▸ **What to work on**: Every line in the data below that has the word "menu" should be returned.

▸ **Dataset content**:

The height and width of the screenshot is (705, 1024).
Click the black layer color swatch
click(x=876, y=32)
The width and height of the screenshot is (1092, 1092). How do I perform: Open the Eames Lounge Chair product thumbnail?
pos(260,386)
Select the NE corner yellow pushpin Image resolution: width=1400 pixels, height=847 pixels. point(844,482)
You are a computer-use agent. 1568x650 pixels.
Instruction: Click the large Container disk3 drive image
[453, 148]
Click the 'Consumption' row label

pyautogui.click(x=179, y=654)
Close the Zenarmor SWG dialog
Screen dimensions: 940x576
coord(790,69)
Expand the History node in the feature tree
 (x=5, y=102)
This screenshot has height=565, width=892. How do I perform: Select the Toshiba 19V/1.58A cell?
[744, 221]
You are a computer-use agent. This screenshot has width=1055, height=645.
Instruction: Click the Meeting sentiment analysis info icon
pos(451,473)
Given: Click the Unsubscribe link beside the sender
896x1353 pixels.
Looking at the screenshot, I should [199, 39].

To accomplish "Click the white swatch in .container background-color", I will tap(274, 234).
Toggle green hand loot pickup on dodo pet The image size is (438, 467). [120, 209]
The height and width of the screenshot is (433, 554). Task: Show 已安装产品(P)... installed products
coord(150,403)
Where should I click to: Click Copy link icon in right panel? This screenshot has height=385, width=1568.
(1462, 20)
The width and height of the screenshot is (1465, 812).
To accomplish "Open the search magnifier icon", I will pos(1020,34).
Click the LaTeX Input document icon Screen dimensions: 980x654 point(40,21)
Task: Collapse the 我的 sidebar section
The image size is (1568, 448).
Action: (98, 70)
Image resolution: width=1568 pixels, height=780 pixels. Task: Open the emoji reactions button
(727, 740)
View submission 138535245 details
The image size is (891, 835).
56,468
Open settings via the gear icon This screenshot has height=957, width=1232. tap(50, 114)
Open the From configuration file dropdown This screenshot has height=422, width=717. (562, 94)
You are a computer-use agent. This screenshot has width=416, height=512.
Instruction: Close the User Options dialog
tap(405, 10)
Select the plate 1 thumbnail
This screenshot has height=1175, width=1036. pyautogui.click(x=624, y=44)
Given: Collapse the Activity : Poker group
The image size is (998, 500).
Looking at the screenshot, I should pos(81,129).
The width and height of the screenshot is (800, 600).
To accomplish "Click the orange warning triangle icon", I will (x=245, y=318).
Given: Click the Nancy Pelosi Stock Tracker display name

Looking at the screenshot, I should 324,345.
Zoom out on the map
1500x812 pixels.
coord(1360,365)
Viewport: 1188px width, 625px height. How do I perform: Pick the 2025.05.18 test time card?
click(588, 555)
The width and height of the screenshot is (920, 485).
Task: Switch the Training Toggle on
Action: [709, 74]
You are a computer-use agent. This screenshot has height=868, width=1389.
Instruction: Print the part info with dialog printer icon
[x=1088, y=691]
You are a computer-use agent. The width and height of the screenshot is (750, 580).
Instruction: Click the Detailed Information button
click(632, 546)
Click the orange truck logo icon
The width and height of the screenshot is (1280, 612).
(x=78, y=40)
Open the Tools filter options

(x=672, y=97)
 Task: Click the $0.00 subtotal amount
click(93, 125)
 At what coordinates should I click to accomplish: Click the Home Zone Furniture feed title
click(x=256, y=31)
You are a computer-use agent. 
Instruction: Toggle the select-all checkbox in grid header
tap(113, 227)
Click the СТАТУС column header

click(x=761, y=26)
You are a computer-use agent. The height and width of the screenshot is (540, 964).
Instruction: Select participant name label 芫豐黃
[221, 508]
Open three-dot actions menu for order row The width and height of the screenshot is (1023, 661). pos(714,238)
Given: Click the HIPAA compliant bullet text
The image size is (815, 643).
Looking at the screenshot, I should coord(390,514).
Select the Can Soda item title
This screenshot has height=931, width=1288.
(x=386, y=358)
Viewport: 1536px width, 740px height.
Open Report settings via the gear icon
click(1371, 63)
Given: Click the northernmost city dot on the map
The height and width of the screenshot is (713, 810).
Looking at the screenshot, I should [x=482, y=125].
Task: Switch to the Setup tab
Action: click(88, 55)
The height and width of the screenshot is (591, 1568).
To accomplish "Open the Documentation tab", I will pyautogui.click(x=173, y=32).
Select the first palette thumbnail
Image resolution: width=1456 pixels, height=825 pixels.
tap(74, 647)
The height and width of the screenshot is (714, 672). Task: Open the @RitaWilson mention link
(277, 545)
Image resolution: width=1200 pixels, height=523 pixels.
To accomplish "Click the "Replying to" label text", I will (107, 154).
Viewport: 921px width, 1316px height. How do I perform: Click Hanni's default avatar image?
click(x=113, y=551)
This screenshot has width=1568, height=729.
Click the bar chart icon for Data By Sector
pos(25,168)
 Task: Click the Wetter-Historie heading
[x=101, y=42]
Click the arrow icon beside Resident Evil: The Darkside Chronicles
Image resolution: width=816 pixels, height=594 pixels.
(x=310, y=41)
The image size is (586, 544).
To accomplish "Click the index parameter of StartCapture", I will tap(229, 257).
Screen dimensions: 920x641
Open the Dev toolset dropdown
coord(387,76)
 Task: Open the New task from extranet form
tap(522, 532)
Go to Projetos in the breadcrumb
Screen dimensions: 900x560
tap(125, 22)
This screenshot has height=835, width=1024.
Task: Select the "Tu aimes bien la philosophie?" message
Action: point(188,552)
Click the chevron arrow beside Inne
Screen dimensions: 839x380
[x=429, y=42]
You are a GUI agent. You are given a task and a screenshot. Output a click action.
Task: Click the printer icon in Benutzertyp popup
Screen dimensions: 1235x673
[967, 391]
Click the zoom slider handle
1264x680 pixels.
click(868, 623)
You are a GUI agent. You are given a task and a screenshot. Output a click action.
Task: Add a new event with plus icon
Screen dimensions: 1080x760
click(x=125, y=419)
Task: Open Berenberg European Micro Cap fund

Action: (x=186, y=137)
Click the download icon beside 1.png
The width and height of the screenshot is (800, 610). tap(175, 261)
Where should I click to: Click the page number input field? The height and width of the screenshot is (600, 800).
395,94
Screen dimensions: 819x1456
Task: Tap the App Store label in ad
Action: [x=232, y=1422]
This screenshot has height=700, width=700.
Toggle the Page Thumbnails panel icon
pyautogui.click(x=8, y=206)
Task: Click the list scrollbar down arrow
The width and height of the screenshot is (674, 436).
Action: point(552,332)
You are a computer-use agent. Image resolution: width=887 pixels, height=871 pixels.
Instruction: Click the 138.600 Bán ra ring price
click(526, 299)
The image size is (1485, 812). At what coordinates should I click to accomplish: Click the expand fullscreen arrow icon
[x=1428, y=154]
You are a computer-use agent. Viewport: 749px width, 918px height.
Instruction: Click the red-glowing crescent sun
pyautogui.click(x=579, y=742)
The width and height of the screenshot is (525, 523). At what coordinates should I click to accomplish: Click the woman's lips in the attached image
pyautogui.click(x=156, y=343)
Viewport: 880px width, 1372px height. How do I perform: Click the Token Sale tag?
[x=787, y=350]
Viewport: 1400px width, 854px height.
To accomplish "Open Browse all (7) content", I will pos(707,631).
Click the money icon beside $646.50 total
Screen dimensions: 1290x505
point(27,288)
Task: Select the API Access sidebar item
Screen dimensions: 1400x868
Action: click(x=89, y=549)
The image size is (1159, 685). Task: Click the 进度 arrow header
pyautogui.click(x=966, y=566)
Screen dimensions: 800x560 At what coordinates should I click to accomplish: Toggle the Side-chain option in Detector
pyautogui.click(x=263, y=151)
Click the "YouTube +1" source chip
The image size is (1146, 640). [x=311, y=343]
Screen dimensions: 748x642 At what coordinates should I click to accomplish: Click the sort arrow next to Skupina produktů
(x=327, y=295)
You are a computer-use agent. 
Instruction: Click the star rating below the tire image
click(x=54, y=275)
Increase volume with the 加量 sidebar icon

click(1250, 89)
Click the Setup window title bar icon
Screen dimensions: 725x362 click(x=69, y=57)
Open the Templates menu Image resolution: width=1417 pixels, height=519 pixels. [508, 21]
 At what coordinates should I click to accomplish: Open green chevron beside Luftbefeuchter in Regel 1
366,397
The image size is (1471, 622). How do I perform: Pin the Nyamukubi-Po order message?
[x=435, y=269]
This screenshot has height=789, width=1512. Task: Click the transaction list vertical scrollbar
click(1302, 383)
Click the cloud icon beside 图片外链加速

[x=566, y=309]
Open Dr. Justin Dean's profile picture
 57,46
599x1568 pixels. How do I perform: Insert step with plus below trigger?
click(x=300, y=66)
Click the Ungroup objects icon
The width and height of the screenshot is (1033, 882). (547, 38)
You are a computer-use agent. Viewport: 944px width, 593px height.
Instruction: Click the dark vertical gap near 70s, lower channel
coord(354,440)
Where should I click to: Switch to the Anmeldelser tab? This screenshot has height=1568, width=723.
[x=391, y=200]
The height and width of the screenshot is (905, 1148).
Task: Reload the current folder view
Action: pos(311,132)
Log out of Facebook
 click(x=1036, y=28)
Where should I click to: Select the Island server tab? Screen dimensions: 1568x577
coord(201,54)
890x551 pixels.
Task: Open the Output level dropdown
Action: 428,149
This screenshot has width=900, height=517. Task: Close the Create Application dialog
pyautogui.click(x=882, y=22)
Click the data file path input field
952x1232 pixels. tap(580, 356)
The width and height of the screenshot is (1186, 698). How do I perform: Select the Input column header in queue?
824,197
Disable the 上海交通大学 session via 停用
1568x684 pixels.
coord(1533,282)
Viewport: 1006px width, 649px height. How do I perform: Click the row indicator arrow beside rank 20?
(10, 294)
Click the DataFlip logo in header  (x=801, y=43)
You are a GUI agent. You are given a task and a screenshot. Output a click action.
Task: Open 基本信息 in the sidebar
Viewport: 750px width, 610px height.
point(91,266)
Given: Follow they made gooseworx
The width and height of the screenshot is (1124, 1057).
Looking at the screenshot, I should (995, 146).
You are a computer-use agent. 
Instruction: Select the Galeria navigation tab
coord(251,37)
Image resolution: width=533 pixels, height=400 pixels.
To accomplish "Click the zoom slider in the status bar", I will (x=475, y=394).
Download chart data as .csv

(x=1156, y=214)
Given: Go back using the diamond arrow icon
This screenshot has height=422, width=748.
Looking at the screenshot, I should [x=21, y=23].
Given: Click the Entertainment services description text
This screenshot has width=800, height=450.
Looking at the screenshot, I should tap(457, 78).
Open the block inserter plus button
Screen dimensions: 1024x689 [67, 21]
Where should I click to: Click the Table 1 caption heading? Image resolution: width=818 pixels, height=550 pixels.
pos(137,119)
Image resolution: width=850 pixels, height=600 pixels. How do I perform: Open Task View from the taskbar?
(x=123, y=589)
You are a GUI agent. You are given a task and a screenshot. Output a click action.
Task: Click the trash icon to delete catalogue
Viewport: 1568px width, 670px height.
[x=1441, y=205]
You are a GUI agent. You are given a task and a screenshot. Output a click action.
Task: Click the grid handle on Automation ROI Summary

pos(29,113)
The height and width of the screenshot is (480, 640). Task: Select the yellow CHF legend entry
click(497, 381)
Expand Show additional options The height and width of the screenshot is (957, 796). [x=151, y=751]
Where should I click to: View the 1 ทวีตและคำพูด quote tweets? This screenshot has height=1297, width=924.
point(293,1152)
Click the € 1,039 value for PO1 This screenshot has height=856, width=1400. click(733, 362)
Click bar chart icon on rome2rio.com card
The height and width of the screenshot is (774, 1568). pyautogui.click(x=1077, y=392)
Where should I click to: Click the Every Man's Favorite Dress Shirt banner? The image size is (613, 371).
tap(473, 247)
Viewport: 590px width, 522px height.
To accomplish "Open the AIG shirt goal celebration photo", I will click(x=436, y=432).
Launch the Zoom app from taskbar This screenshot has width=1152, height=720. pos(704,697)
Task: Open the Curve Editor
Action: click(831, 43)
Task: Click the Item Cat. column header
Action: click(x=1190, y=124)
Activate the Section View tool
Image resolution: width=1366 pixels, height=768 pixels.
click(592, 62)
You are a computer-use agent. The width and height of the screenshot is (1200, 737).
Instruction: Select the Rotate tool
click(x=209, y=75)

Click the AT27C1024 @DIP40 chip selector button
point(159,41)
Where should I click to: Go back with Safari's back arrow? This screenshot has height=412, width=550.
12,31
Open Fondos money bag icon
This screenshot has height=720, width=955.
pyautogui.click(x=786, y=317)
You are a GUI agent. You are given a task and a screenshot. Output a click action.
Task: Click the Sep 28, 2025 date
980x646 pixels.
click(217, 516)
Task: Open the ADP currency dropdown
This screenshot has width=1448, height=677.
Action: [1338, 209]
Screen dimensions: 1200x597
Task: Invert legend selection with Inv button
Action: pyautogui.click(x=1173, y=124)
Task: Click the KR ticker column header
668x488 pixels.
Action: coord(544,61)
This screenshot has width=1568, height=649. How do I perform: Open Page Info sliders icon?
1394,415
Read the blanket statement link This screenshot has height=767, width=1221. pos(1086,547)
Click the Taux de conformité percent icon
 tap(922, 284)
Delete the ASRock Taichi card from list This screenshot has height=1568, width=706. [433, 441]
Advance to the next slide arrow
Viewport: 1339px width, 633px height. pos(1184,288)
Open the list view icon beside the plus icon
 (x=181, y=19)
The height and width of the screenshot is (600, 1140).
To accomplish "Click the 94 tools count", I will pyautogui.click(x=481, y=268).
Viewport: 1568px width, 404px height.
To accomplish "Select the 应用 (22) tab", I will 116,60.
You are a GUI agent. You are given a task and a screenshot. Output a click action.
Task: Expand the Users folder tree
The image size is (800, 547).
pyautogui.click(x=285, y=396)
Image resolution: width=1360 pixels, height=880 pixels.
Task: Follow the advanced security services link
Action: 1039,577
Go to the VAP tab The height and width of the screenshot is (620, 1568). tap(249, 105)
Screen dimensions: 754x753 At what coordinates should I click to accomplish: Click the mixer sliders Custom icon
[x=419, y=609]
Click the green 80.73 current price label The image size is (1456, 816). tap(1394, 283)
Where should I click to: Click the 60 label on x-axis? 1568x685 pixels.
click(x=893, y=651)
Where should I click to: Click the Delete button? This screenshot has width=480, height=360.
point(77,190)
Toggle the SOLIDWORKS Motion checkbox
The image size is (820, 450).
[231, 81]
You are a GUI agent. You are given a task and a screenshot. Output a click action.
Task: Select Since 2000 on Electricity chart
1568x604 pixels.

▸ **Response to this task**:
Open three-dot actions menu for order row The width and height of the screenshot is (1023, 661). pos(714,238)
Open the Templates menu Image resolution: width=1417 pixels, height=519 pixels. [508, 21]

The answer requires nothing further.